Microfinance and then financial inclusion have become buzzwords in international development. Such initiatives have mobilised and generated large amounts of development funding, despite substantial amount of critique. Such critiques call for a more impartial assessment of the effectiveness of financial inclusion on the grounds that funds for microfinance, they argue, displaced development spendings on healthcare, education or infrastructure. In addition, the focus on expansion of financial markets to ‘bank’ and financially ‘include’ the poor may divert attention from more comprehensive and effective poverty reduction strategies. Critiques of this ‘way of doing development’ are often sidelined and labelled as ‘extreme’, ‘sloppy’ or ideology-driven rather than evidence-based. We believe that there is a need for contemporary development scholars from all disciplines to engage in those debates. This half-day workshop would bring in such scholars to discuss what we have learned from a decade of research on the microfinance, and how financial inclusion and the emergence of fintech may offer new opportunities – as well as risks – in for inclusive global development.

Confirmed Speakers:
Milford Bateman, Richard Kozul-Wright (UNCTAD), Stephanie Blankenburg (UNCTAD), Kate Pickett (University of York),Lena Rethel (University of Warwick)

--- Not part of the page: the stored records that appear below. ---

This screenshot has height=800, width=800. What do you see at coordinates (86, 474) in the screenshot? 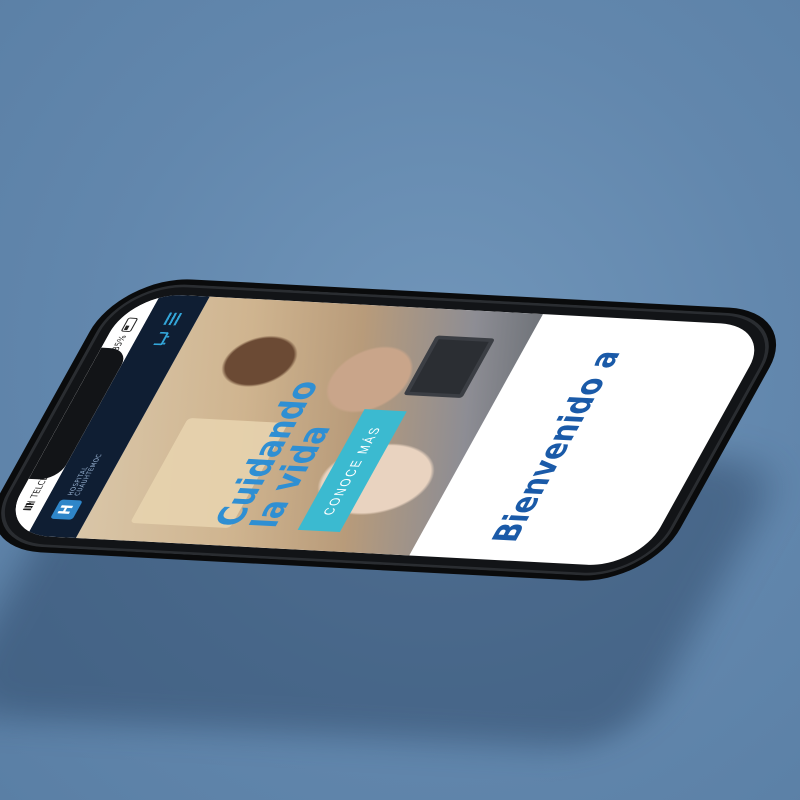
I see `logo-text: HOSPITAL CUAUHTEMOC` at bounding box center [86, 474].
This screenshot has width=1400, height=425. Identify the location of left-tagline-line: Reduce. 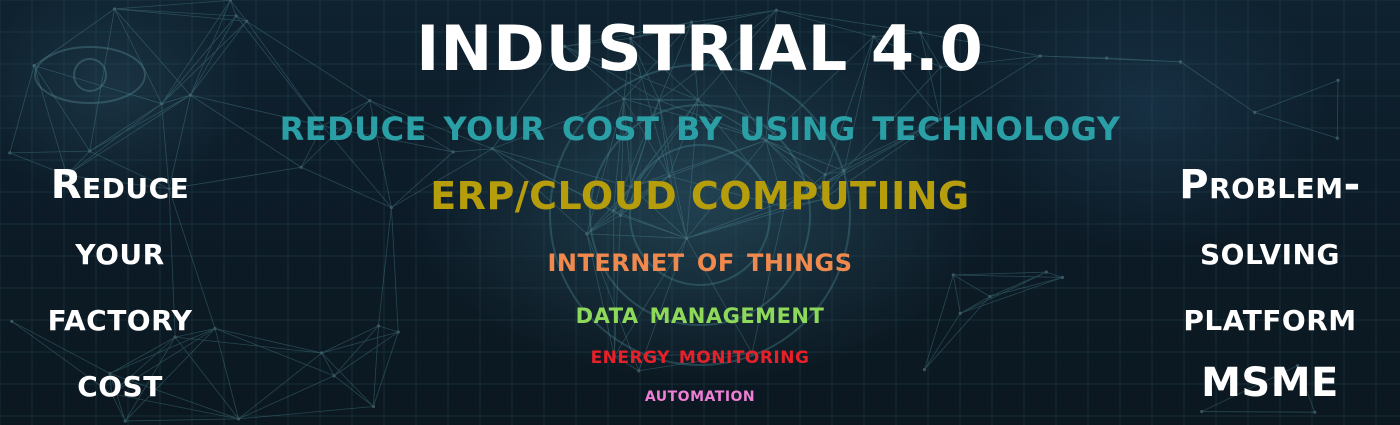
(120, 185).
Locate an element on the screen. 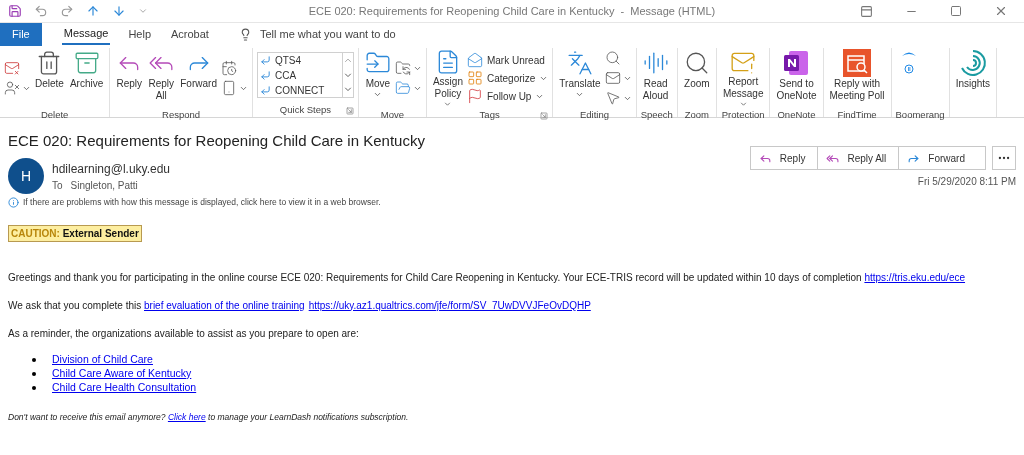 The height and width of the screenshot is (455, 1024). footer-note: Don't want to receive this email anymore? Click here to manage your LearnDash notifications subscription. is located at coordinates (209, 417).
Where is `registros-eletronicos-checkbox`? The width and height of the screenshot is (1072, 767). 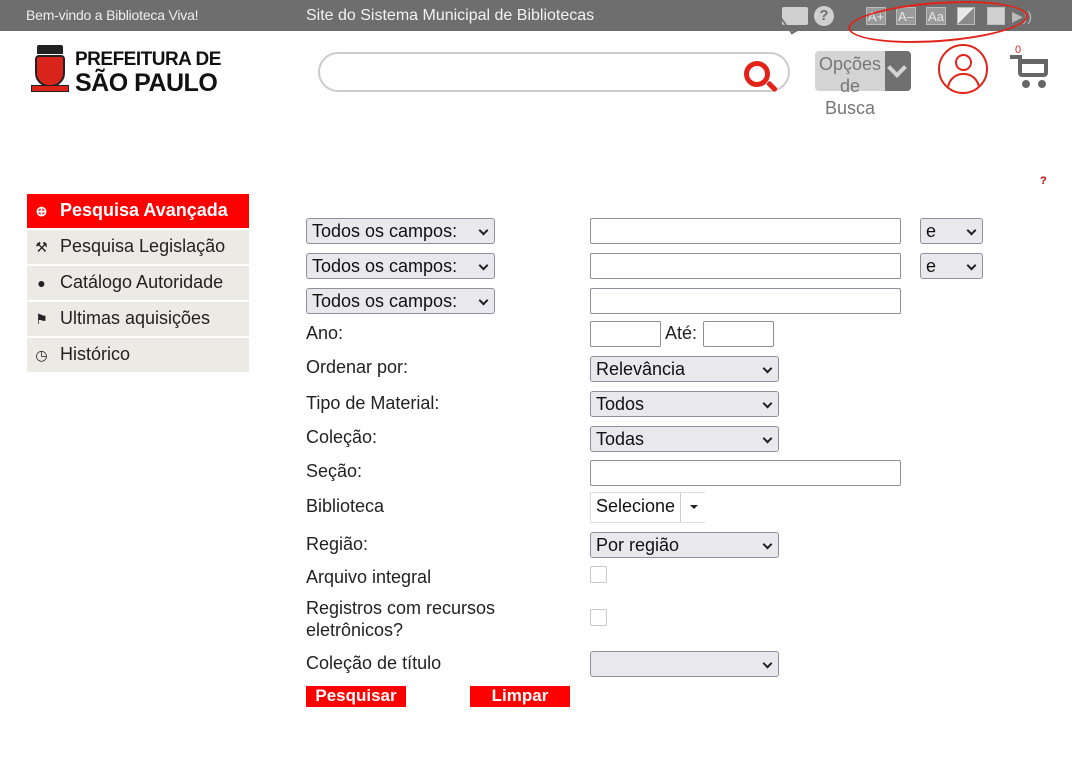 registros-eletronicos-checkbox is located at coordinates (598, 618).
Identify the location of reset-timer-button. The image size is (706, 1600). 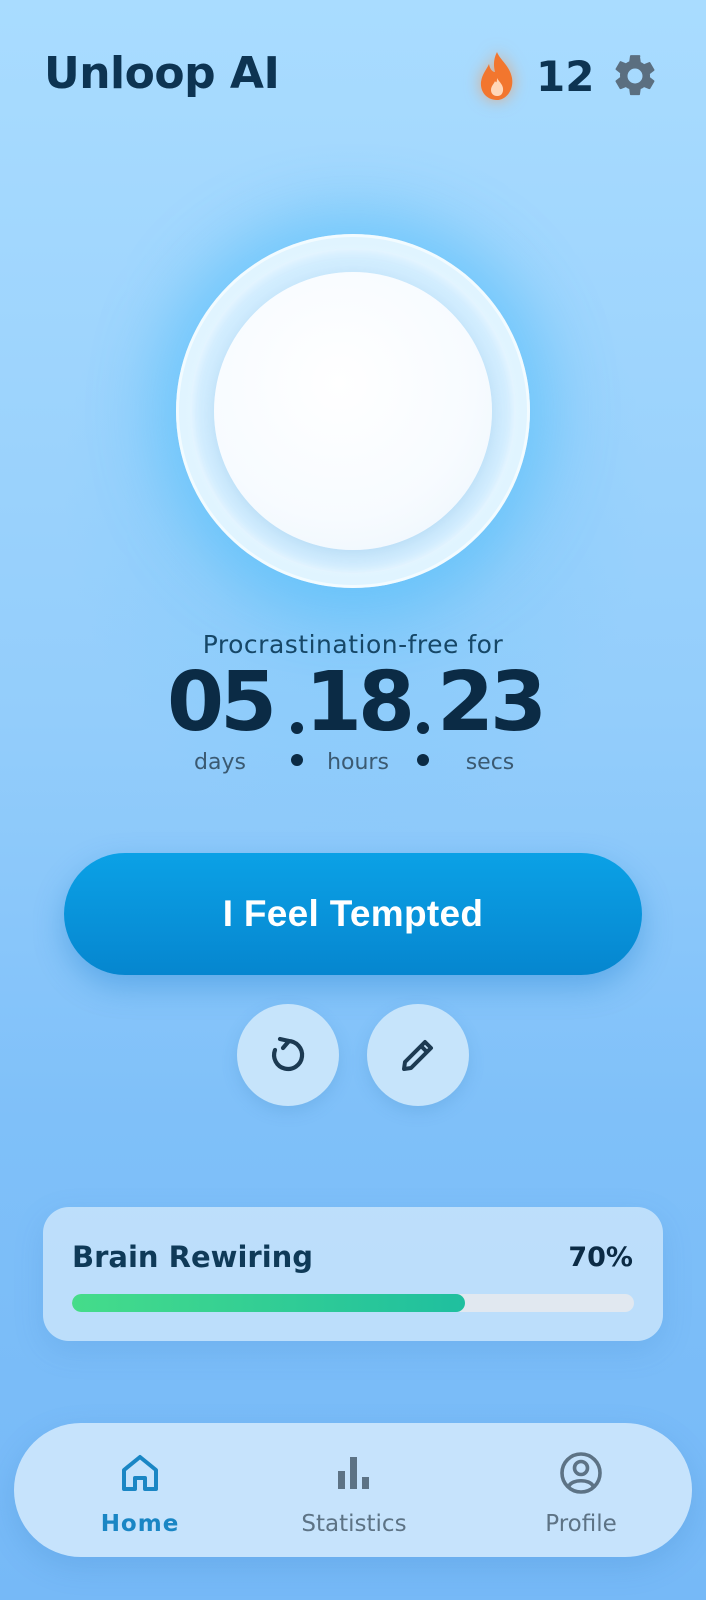
(288, 1055).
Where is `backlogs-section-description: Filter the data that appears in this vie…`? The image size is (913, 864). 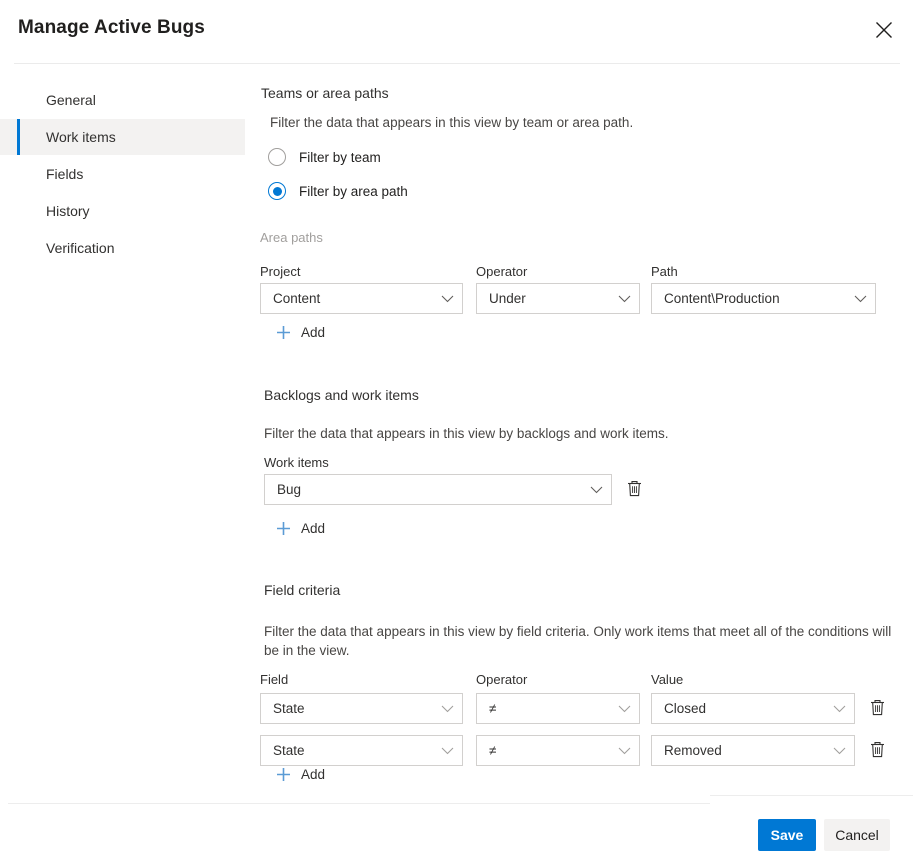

The discussions will be guided by the following questions:

The political economy of micro-finance. How was is sustained for so long, despite its failures?

What have we learned from failures of microfinance? How is financial inclusion different?

How can we build a sustainable global system for development finance?

What are the opportunities offered by fintech? What are the risks?

What is global about microfinance?

What are the alternatives to microfinance?

To what extent can financial inclusion serve inclusive development?

In the wake of the release of the book The
Rise and Fall of Global Microcredit: Development, Debt and Disillusion

(edited by Milford Bateman, Richard Kozul-Wright, Stephanie Blankenburg), we will scrutinize these questions through both in depth parallel sessions and a roundtable with a variety of perspectives on the issue. The goal is to bring scholars together from different disciplines and career stages to inform each others thinking.

Breakout sessions: These 3 parallel sessions
will be for early career researcher presentations. The parallel sessions will be chaired by Roundtable presenters, who will be tasked with bringing the discussion emerging from the breakout sessions into the Roundtable discussion. The themes of the parallel sessions are: 1) Unpacking financial inclusion as a development tool, 2) Political Economy and Macroeconomic Implications of Financial Inclusion, and 3) Alternatives to Financial Inclusion.
See full CfP here.

Roundtable:
The Roundtable aims to bring people from different perspectives together. Guiding questions for the Roundtable will be: What is [truly] inclusive finance for development? How does fintech offer opportunities for development? How does financialization offer opportunities and challenges related to development? How can global development institutions foster inclusive finance for development? What is the appropriate role for academics in scrutinizing and promoting inclusive development finance?
Kate Pickett (University of York) will chair the discussion.